DATA FOR ANALYSIS:
··········

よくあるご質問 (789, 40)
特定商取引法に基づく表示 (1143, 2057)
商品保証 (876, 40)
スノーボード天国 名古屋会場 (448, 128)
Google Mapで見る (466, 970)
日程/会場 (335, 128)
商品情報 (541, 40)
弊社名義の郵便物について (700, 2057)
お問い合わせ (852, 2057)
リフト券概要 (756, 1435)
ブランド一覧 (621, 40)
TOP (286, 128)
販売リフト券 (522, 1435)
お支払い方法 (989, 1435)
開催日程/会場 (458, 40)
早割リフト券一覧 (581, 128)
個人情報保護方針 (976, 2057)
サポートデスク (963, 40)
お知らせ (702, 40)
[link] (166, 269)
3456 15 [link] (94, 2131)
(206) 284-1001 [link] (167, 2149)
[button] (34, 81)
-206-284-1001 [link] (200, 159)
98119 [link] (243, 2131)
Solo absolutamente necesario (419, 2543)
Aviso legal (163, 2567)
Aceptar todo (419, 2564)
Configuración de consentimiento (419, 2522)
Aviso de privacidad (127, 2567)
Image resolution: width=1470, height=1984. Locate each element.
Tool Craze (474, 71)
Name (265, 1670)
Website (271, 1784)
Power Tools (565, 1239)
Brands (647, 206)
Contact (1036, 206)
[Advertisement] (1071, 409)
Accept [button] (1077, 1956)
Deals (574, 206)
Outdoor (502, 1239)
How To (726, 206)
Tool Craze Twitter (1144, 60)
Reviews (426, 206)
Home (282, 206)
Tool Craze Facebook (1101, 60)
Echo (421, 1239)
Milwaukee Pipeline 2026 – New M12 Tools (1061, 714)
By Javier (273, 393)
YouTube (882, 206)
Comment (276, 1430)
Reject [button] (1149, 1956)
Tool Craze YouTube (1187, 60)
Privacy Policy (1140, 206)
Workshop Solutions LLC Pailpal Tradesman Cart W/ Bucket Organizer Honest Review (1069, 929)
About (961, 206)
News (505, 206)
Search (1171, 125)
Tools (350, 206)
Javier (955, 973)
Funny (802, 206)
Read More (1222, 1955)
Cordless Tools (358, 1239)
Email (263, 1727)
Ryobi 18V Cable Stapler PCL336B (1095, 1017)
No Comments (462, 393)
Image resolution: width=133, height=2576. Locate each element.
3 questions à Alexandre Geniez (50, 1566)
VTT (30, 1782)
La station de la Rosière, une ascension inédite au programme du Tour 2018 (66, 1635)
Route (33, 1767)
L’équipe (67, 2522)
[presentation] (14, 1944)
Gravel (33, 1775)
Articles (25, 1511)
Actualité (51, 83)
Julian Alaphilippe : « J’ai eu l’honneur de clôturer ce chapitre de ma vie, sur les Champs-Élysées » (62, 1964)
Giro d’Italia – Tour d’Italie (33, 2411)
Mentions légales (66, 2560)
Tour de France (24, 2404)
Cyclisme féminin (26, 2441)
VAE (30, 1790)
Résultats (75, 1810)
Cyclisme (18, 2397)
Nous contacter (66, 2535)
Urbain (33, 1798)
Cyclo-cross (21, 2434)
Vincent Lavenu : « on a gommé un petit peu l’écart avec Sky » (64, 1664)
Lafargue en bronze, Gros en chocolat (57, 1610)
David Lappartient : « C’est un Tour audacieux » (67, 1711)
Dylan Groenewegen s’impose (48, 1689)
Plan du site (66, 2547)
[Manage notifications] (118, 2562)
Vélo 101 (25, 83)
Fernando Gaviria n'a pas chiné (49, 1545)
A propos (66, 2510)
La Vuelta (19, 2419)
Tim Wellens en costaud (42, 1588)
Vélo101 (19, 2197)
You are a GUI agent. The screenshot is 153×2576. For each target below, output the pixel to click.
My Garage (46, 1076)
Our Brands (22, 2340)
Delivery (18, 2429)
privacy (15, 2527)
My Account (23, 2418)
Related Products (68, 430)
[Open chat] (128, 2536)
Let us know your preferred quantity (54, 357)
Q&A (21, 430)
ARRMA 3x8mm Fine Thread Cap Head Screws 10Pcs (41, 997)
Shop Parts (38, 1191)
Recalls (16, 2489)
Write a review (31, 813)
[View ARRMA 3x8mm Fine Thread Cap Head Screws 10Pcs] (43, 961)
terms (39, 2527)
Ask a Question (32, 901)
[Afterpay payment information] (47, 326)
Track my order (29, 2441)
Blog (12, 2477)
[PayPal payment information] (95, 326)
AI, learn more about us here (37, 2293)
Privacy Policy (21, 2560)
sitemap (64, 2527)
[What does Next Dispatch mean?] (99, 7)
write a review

··········

What is needed is an exact repetition of the lines from the first line of the records through the line containing "[link] (166, 269)", both ends included, and nothing more.

EXERCISE OUTPUT:
よくあるご質問 (789, 40)
特定商取引法に基づく表示 (1143, 2057)
商品保証 (876, 40)
スノーボード天国 名古屋会場 (448, 128)
Google Mapで見る (466, 970)
日程/会場 (335, 128)
商品情報 (541, 40)
弊社名義の郵便物について (700, 2057)
お問い合わせ (852, 2057)
リフト券概要 (756, 1435)
ブランド一覧 (621, 40)
TOP (286, 128)
販売リフト券 (522, 1435)
お支払い方法 (989, 1435)
開催日程/会場 (458, 40)
早割リフト券一覧 (581, 128)
個人情報保護方針 (976, 2057)
サポートデスク (963, 40)
お知らせ (702, 40)
[link] (166, 269)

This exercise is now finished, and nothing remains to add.